*WORK REQUEST*
Although the listing contains pictures, reproduce only its text, exactly as written.

*SUPPLIED RECORDS*
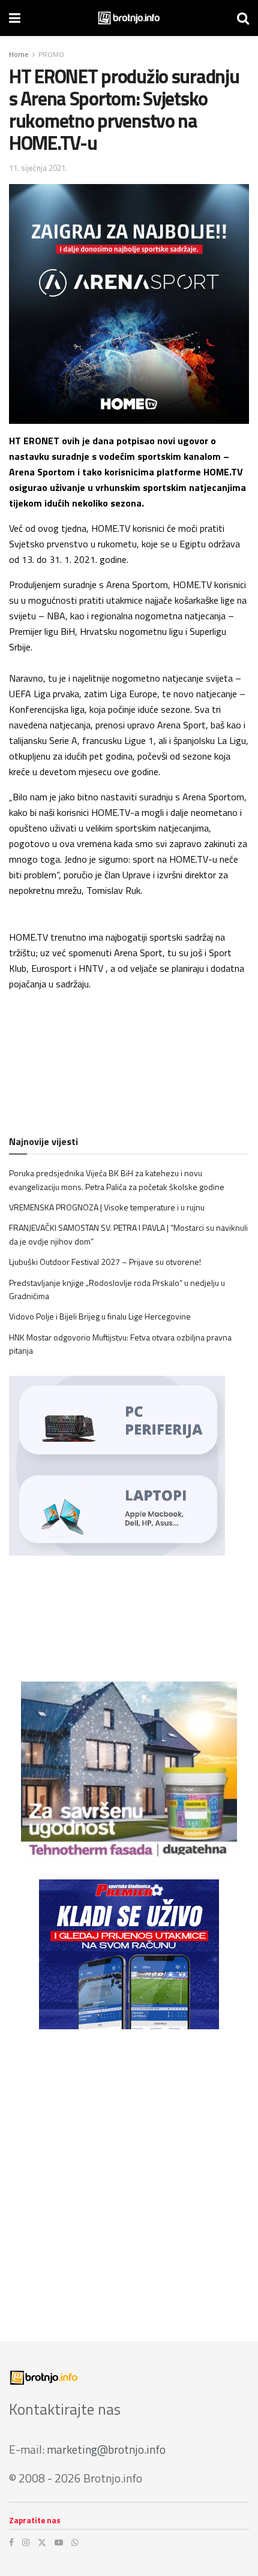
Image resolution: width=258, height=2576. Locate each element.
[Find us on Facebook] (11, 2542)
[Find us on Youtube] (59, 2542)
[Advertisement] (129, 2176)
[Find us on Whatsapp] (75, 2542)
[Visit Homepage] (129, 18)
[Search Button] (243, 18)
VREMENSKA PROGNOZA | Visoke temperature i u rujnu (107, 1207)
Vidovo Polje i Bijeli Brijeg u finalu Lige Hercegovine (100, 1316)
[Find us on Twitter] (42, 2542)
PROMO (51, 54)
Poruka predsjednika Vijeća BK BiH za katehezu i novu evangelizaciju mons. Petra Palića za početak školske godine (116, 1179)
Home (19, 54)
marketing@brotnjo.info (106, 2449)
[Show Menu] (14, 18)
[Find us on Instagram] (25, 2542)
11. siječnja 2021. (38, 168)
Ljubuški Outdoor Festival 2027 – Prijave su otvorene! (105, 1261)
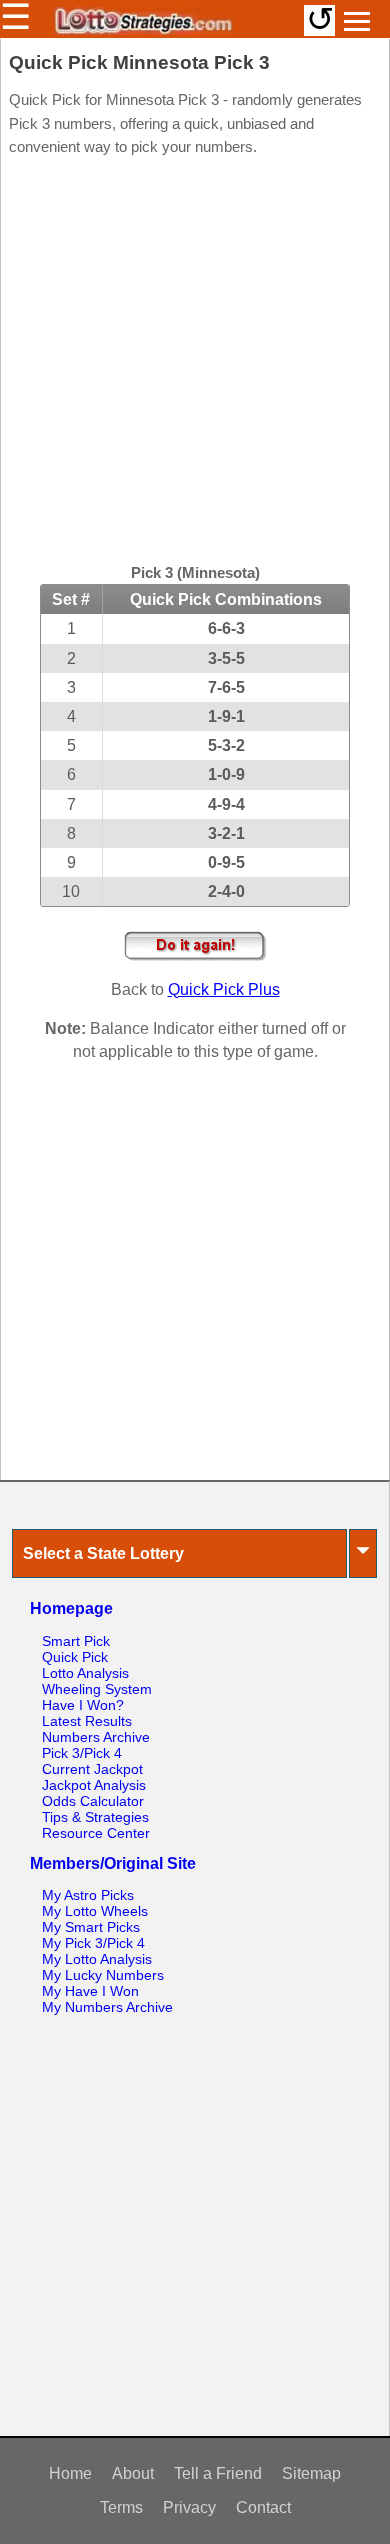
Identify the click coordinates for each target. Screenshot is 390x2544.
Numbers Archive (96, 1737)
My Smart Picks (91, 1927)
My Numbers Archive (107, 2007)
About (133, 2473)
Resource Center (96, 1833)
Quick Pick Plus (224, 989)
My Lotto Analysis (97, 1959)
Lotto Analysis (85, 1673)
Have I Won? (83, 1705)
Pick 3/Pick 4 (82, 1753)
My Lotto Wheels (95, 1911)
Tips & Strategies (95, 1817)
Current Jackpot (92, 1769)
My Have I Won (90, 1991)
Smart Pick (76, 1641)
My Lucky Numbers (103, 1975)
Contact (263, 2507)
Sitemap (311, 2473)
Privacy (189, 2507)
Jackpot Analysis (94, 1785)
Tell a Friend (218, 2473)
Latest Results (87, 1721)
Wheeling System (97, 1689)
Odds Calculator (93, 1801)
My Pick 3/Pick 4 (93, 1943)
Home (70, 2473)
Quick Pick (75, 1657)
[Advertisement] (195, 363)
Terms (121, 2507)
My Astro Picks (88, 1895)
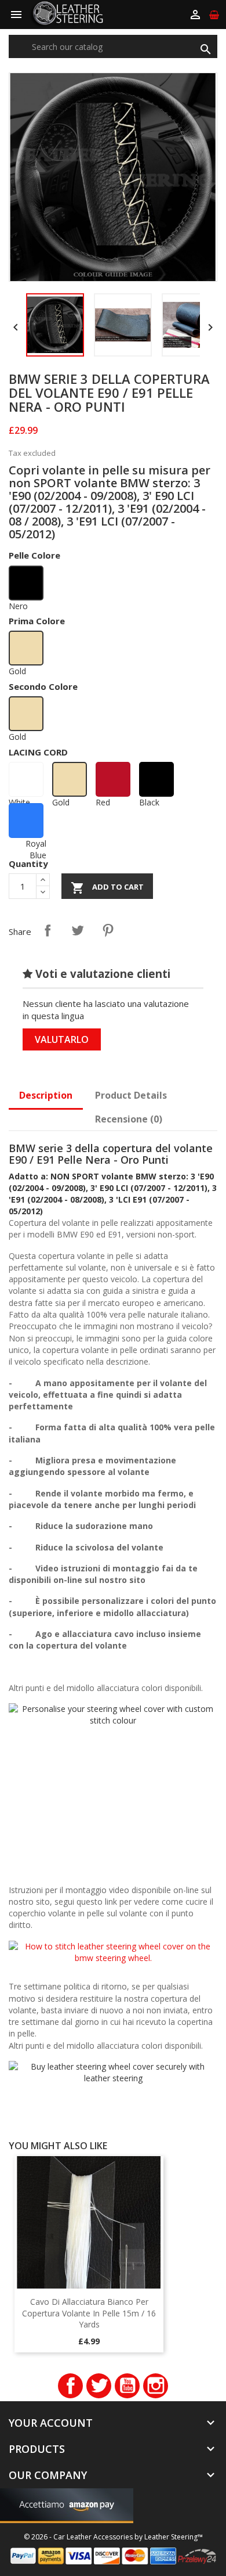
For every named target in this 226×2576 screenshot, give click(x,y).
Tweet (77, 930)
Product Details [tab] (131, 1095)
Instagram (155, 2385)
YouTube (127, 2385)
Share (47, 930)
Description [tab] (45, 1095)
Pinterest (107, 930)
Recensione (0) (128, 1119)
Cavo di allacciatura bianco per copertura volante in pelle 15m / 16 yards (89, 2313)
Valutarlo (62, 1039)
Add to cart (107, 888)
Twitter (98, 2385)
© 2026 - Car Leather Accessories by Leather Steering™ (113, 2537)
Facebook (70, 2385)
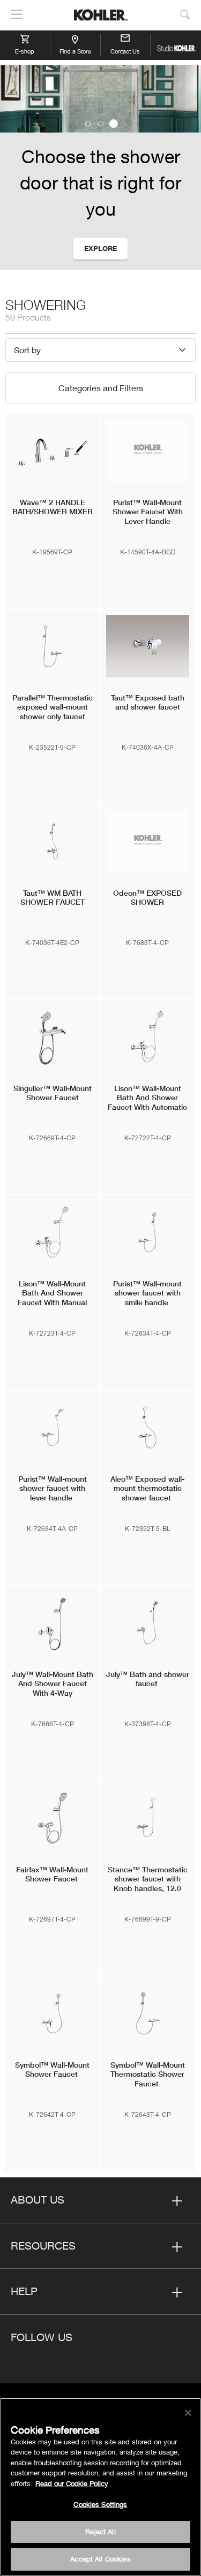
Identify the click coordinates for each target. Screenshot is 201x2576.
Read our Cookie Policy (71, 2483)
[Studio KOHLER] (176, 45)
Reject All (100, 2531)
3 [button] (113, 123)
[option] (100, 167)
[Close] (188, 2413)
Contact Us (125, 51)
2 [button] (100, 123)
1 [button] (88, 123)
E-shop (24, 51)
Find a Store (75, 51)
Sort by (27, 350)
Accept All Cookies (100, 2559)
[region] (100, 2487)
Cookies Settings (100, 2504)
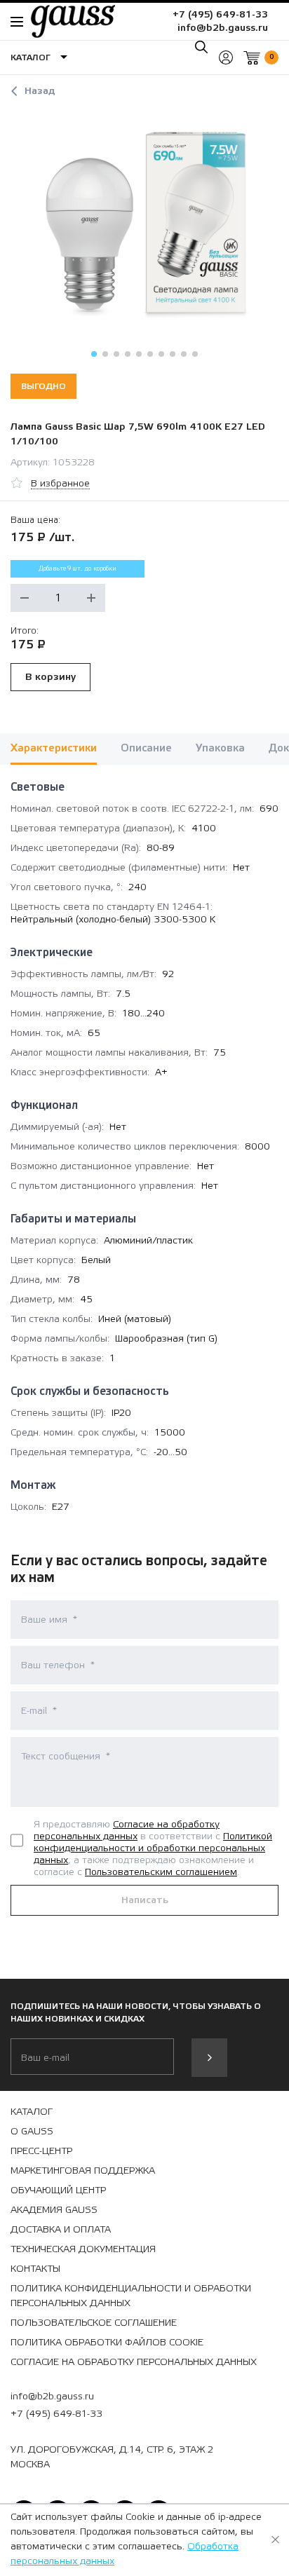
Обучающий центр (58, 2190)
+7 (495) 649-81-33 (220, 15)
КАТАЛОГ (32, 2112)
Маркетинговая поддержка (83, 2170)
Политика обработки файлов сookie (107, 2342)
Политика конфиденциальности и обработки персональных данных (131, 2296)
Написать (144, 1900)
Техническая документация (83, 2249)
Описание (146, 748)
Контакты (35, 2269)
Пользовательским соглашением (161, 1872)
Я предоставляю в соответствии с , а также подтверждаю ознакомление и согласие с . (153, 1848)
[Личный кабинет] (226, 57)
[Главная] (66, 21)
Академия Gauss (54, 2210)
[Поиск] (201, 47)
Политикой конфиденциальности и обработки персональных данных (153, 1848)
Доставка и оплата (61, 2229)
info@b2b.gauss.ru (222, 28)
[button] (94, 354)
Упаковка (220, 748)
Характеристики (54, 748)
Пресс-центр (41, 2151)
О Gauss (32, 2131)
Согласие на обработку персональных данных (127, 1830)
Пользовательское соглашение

*SOLUTION FOR THIS TASK*
Image resolution: width=258, height=2576. Locate each element.
[Find us on Facebook] (11, 2542)
[Find us on Youtube] (59, 2542)
[Advertisement] (129, 2176)
[Find us on Whatsapp] (75, 2542)
[Visit Homepage] (129, 18)
[Search Button] (243, 18)
VREMENSKA PROGNOZA | Visoke temperature i u rujnu (107, 1207)
Vidovo Polje i Bijeli Brijeg u finalu Lige Hercegovine (100, 1316)
[Find us on Twitter] (42, 2542)
PROMO (51, 54)
Poruka predsjednika Vijeća BK BiH za katehezu i novu evangelizaciju mons. Petra Palića za početak školske godine (116, 1179)
Home (19, 54)
marketing@brotnjo.info (106, 2449)
[Show Menu] (14, 18)
[Find us on Instagram] (25, 2542)
11. siječnja 2021. (38, 168)
Ljubuški Outdoor Festival 2027 – Prijave su otvorene! (105, 1261)
Identify the click coordinates for each target. Screenshot is 390x2544.
Numbers Archive (96, 1737)
My Smart Picks (91, 1927)
My Numbers Archive (107, 2007)
About (133, 2473)
Resource Center (96, 1833)
Quick Pick Plus (224, 989)
My Lotto Analysis (97, 1959)
Lotto Analysis (85, 1673)
Have I Won? (83, 1705)
Pick 3/Pick 4 (82, 1753)
My Lotto Wheels (95, 1911)
Tips & Strategies (95, 1817)
Current Jackpot (92, 1769)
My Have I Won (90, 1991)
Smart Pick (76, 1641)
My Lucky Numbers (103, 1975)
Contact (263, 2507)
Sitemap (311, 2473)
Privacy (189, 2507)
Jackpot Analysis (94, 1785)
Tell a Friend (218, 2473)
Latest Results (87, 1721)
Wheeling System (97, 1689)
Odds Calculator (93, 1801)
My Pick 3/Pick 4 (93, 1943)
Home (70, 2473)
Quick Pick (75, 1657)
[Advertisement] (195, 363)
Terms (121, 2507)
My Astro Picks (88, 1895)
For every named target in this 226×2576 screenshot, give click(x,y).
Tweet (77, 930)
Product Details [tab] (131, 1095)
Instagram (155, 2385)
YouTube (127, 2385)
Share (47, 930)
Description [tab] (45, 1095)
Pinterest (107, 930)
Recensione (0) (128, 1119)
Cavo di allacciatura bianco per copertura volante in pelle 15m / 16 yards (89, 2313)
Valutarlo (62, 1039)
Add to cart (107, 888)
Twitter (98, 2385)
© 2026 - Car Leather Accessories by Leather Steering™ (113, 2537)
Facebook (70, 2385)
Identify the click coordinates for each target. Screenshot is 201x2576.
Read our Cookie Policy (71, 2483)
[Studio KOHLER] (176, 45)
Reject All (100, 2531)
3 [button] (113, 123)
[option] (100, 167)
[Close] (188, 2413)
Contact Us (125, 51)
2 [button] (100, 123)
1 [button] (88, 123)
E-shop (24, 51)
Find a Store (75, 51)
Sort by (27, 350)
Accept All Cookies (100, 2559)
[region] (100, 2487)
Cookies Settings (100, 2504)
Обучающий центр (58, 2190)
+7 (495) 649-81-33 (220, 15)
КАТАЛОГ (32, 2112)
Маркетинговая поддержка (83, 2170)
Политика обработки файлов сookie (107, 2342)
Политика конфиденциальности и обработки персональных данных (131, 2296)
Написать (144, 1900)
Техническая документация (83, 2249)
Описание (146, 748)
Контакты (35, 2269)
Пользовательским соглашением (161, 1872)
Я предоставляю в соответствии с , а также подтверждаю ознакомление и согласие с . (153, 1848)
[Личный кабинет] (226, 57)
[Главная] (66, 21)
Академия Gauss (54, 2210)
[Поиск] (201, 47)
Политикой конфиденциальности и обработки персональных данных (153, 1848)
Доставка и оплата (61, 2229)
info@b2b.gauss.ru (222, 28)
[button] (94, 354)
Упаковка (220, 748)
Характеристики (54, 748)
Пресс-центр (41, 2151)
О Gauss (32, 2131)
Согласие на обработку персональных данных (127, 1830)
Пользовательское соглашение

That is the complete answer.